Sir David will be discussing the educational value of modern aquariums at the annual meeting of the British Association for the Advancement of Science, in Southampton next week.

The week-long meeting, 'Science Festival 92', is expected to attract up to 6,000 people to a range of lectures, 'hands-on' science experiments, and demonstrations.

One notable absentee from the country's largest science jamboree will be the country's first Minister for Science in three decades. Officials said that William Waldegrave, the Chancellor of the Duchy of Lancaster, had turned down an invitation to go to Southampton. He will be on holiday. His junior minister, Robert Jackson, will be attending instead.

Sir David, who is this year's president of the association, revealed yesterday that his interest in the natural world - which led eventually to television spectaculars such as the Life on Earth trilogy being shown on the BBC - was fostered by the association.

In the 1930s, when he was still a boy, the association held its annual meeting in Leicester, near his home. Papers on geology presented at the meeting fired his interest to go out and look at the local pre- Cambrian Charnwood rocks. But Sir David warned that the association was perilously short of money. It had to live an extraordinary 'hand-to-mouth existence for an organisation tackling as important a national issue' as popularising science.
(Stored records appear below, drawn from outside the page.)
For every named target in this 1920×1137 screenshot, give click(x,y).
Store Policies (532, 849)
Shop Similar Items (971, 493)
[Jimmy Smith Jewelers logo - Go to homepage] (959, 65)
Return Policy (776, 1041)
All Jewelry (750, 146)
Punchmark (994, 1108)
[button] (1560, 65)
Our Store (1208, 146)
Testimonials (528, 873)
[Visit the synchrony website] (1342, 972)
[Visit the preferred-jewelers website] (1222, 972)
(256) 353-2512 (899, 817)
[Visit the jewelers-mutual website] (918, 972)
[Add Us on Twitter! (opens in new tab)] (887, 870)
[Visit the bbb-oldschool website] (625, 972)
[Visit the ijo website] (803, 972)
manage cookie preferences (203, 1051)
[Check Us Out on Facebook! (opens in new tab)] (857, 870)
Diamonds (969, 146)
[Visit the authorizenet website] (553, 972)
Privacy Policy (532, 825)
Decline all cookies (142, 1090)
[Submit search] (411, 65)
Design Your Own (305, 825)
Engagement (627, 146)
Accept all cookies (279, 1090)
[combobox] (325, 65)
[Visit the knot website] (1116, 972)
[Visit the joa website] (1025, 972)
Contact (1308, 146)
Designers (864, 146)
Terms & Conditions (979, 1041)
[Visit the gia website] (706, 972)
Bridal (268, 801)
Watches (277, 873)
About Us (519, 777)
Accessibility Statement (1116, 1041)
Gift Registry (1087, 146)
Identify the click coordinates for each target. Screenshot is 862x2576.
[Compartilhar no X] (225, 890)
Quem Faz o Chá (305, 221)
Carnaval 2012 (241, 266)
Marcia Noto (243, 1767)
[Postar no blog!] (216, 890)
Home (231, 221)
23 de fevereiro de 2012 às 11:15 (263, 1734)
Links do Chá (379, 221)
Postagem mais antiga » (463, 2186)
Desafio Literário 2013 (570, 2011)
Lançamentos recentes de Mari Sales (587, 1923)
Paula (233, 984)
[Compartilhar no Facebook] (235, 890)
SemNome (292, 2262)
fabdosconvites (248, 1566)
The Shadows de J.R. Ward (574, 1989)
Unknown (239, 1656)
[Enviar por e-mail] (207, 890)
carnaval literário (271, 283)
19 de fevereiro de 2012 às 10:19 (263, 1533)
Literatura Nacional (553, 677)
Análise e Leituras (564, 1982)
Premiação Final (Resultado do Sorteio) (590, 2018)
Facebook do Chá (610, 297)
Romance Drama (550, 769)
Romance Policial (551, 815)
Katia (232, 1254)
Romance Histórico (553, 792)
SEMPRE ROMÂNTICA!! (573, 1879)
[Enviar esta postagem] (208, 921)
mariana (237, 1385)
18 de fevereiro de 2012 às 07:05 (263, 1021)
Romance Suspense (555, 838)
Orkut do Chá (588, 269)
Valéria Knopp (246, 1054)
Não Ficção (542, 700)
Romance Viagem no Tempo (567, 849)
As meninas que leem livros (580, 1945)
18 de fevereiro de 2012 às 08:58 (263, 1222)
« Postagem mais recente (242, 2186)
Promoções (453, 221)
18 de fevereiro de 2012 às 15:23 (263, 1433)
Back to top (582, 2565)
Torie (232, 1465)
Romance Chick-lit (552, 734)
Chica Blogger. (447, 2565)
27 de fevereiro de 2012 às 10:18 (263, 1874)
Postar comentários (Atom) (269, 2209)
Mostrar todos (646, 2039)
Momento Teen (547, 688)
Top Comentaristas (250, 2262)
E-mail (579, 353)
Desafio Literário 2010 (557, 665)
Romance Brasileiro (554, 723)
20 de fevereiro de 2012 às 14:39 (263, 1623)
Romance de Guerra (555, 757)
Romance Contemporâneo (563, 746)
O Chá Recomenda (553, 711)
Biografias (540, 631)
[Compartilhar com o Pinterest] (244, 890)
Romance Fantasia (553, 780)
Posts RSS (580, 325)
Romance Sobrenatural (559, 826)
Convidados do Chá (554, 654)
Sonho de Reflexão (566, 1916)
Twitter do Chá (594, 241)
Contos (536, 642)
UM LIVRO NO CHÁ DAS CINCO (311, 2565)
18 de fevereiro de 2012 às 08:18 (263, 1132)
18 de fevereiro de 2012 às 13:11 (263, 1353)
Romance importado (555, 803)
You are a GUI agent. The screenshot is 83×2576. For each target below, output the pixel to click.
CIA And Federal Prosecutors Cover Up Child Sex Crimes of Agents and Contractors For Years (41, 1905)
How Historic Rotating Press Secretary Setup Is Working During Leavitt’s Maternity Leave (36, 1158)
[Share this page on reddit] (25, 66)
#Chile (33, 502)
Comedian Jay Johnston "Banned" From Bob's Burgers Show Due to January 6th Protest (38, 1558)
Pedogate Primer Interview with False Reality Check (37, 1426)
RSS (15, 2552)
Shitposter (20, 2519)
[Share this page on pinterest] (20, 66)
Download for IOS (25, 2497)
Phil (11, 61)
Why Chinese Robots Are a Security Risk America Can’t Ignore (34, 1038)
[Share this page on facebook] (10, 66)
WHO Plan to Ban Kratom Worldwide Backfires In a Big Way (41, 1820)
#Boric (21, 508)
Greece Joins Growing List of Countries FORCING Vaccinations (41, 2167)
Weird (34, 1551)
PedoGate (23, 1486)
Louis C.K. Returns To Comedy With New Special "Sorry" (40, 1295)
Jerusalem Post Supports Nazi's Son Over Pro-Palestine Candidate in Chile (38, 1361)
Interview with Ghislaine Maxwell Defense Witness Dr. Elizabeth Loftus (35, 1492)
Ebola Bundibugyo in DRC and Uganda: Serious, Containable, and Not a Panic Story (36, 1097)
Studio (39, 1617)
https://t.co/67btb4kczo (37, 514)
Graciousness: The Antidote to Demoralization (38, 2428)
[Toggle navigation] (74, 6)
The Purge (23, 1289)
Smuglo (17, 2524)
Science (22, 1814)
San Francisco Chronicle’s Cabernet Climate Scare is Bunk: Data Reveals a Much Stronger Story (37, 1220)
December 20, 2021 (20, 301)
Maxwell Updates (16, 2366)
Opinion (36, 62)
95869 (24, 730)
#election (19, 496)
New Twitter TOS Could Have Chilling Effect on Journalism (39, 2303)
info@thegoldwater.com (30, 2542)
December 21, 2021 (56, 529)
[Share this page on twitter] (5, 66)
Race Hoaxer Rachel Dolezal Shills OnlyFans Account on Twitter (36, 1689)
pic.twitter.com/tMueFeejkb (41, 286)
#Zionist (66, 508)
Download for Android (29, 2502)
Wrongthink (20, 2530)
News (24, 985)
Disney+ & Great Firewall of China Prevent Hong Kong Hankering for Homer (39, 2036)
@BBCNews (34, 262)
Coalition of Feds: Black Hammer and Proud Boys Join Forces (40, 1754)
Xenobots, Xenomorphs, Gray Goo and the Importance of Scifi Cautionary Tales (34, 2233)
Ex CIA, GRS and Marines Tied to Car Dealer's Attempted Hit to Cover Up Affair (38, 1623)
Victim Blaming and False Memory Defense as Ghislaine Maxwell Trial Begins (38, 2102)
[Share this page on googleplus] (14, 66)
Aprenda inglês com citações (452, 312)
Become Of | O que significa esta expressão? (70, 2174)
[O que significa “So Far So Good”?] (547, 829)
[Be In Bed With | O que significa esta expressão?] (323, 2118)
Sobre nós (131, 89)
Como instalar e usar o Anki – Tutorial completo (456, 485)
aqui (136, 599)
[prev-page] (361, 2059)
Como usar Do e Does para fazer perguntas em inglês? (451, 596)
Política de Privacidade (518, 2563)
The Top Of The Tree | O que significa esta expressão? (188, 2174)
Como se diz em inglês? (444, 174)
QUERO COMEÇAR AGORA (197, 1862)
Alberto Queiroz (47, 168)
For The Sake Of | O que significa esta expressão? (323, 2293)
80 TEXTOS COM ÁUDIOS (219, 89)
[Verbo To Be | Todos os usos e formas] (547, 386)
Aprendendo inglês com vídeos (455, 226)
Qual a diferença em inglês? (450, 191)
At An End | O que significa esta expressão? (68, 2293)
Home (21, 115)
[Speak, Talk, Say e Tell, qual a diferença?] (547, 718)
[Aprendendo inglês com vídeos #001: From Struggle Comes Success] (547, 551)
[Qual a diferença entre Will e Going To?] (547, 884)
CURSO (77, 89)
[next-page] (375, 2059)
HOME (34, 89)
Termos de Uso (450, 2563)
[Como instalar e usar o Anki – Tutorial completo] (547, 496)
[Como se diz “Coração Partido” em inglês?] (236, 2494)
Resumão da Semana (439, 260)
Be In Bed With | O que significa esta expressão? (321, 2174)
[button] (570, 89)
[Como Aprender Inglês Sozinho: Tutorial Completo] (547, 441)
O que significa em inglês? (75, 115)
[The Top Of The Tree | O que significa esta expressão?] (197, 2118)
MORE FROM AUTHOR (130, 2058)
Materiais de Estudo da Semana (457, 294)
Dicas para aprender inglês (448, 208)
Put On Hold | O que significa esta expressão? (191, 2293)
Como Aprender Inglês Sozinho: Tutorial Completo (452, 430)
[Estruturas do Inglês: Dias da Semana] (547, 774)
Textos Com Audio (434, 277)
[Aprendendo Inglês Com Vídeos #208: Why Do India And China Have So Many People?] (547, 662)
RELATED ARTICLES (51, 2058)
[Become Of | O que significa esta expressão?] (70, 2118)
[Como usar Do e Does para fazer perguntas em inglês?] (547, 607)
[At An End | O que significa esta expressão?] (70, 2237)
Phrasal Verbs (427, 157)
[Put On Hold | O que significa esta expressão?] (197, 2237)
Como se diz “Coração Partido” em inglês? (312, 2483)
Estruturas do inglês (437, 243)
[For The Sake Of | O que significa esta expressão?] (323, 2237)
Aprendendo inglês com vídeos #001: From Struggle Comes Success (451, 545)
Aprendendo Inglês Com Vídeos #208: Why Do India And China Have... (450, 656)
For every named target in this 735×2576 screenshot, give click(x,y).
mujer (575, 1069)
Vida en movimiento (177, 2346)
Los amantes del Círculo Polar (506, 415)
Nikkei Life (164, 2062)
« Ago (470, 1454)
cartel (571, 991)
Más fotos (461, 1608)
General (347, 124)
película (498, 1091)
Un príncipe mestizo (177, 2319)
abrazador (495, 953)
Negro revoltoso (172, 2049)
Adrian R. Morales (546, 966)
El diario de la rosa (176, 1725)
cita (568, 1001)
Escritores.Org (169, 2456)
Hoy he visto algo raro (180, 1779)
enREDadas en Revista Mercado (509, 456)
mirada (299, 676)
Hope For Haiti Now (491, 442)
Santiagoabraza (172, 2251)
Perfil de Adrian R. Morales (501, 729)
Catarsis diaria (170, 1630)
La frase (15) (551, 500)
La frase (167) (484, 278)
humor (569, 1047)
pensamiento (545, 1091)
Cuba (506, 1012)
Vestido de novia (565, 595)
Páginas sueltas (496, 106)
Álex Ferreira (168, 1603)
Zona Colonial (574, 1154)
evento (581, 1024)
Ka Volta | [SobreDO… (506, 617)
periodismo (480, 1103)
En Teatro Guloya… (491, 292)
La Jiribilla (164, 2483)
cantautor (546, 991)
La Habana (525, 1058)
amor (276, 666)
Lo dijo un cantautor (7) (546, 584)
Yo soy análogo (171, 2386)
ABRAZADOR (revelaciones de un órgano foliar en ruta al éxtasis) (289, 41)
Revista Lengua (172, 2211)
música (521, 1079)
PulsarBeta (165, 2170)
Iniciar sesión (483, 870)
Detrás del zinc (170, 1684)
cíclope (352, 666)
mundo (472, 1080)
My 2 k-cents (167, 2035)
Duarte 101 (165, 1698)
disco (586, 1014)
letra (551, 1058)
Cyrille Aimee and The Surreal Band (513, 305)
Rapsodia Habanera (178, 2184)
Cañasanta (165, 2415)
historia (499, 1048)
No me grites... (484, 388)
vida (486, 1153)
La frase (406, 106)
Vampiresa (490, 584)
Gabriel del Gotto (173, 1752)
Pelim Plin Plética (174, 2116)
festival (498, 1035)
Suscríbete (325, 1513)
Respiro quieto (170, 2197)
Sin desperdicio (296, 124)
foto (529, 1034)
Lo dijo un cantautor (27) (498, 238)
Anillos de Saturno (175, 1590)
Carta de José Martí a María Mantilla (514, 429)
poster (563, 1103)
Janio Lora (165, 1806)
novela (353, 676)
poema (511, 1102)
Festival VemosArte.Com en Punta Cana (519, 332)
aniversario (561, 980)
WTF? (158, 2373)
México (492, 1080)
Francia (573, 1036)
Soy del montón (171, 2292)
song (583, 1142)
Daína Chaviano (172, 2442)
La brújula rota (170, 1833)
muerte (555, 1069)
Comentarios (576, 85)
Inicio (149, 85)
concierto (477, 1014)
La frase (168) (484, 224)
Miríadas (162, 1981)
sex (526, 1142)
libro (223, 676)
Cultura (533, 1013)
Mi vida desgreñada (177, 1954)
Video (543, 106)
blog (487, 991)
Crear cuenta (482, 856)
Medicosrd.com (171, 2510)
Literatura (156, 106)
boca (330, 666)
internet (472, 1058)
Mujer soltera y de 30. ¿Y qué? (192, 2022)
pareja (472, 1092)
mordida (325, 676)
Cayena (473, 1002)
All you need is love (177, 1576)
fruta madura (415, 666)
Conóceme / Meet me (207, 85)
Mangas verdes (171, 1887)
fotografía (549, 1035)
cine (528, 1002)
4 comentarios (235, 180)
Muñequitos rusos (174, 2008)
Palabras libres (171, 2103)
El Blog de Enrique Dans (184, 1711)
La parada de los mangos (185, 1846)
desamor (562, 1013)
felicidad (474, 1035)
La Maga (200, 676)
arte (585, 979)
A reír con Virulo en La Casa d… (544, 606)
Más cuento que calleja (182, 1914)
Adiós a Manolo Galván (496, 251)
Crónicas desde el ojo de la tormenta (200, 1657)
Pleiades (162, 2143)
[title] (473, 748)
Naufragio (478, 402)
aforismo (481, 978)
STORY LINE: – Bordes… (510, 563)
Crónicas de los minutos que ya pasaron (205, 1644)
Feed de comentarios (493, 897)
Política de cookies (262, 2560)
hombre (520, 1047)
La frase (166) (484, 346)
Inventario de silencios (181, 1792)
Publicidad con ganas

'We have the energy and the will to do a great deal more, but it depends on money,' he said.

The association hopes to double its income over the next five years to improve its efforts to promote public awareness and understanding of science and technology.

It will be seeking more funds from industry and from charitable trusts, but it will also be approaching the Government, in the guise of the new Office of Science and Technology, to try to secure more public funding.